9. Defendants’ answer consisted simply of admissions of the jurisdictional allegations and of the execution of the bond, and denials of all other paragraphs of the petition, with an amended allegation designated as paragraph 6, that “Paragraph 6 of the petition is denied. Further answering, defendants show that they have not breached said forthcoming bond, that they have at all times offered to deliver up said property, and that at no time subsequent to the giving of the forthcoming bond did the sheriff make a demand for said property,” and plaintiff moved that these and other allegations of the answer be stricken. In the light of our rulings above, that this constituted no defense, this paragraph should have been stricken. The obligation of the defendants was to produce the property at the time and place of sale. Nothing short of that will comply with the requisites of the bond, unless it should appear that the failure to produce was occasioned by an act of God, or that there was a waiver by the plaintiff in fi. fa. The obligors “could not relieve themselves from the consequences of the forfeiture by a subsequent tender.” Mapp v. Thompson, 9 Ga. 42, 44. Nor is a tender of the property at the place of levy a defense on the day of sale. Scruggs v. Bennett, 34 Ga. App. 131, supra.

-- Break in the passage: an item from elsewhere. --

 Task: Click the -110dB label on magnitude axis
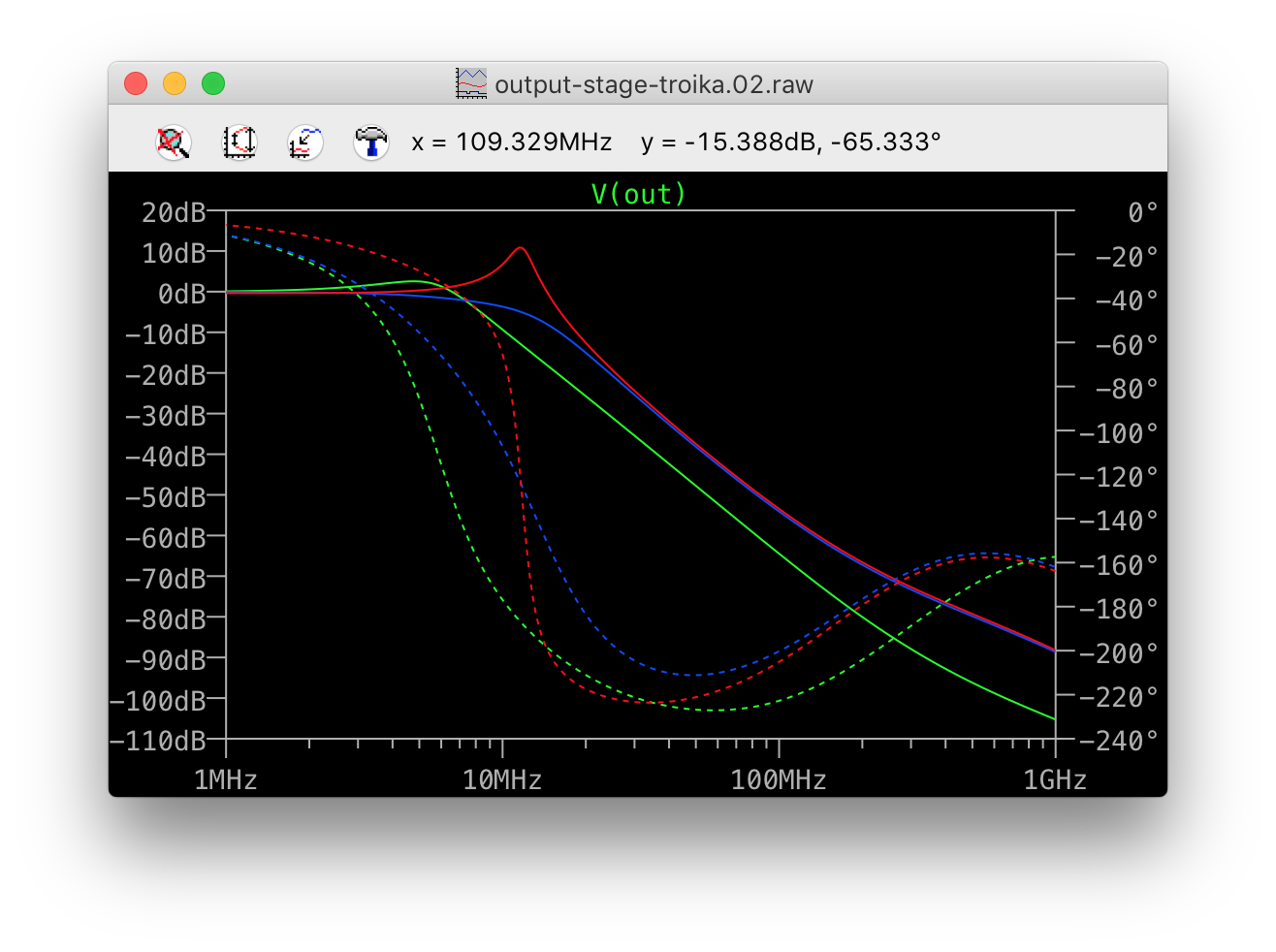pyautogui.click(x=158, y=741)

Paragraph 9 of the answer asserting that defendants were not liable on the bond because the property was not subject to levy of the execution, was properly stricken. O’Neill Mfg. Co. v. Harris, 127 Ga. 640 (1) (56 SE 739).

Argued March 3, 1970

Decided March 16, 1970.

O. J. Tolnas, for appellant.

Harry N. Gordon, for appellees.

10. In the status of this case it appears that the sole issues to be tried are whether there has been a breach of the bond (and we hold that the evidence demanded a finding that there had been) and, if so, the value of the property at the time of the giving of the bond.

The balance of principal, interest and costs due under the mortgage fi. fa. is a simple matter of arithmetical calculation which the court can and should make. The jury should then make its finding as to the value of the property described in the bond as of the time of its execution, and the court will enter appropriate judgment. If the value is found to exceed the balance due, the judgment should be for the balance due, with the costs of this proceeding added. If the value is found to be less than the balance due under the fi. fa., the judgment should be for an amount equivalent to the value, besides costs in this proceeding.

Judgment reversed.

Jordan, P. J., and Pannell, J., concur. 
      
      If there had been a demand by the sheriff for production of the property and the obligor in whose possession the property was left had refused to produce it, or had asserted that he would not do so, there would have been no necessity for advertising. The refusal would have constituted a breach of the bond. Hatton v. Brown, 1 Ga. App. 747 (57 SE 1044). A destruction of the property while in the hands of the obligor in the bond, unless by Act of God, likewise obviates the necessity for advertising. Thigpen v. Sam Weichelbaum Co., 29 Ga. App. 566 (116 SE 209). And see Carr v. Houston Guano &c. Co., 105 Ga. 268, supra. The identical property must be delivered up; delivery of substitute property, even if accepted by the sheriff, unless agreed to by plaintiff in fi. fa., affords no defense to an action for breach of the bond, and it does not matter that plaintiff in fi. fa. may have bid on the substitute property at the sale. Boyd v. Crews, 32 Ga. App. 138 (3, 4) (122 SE 802).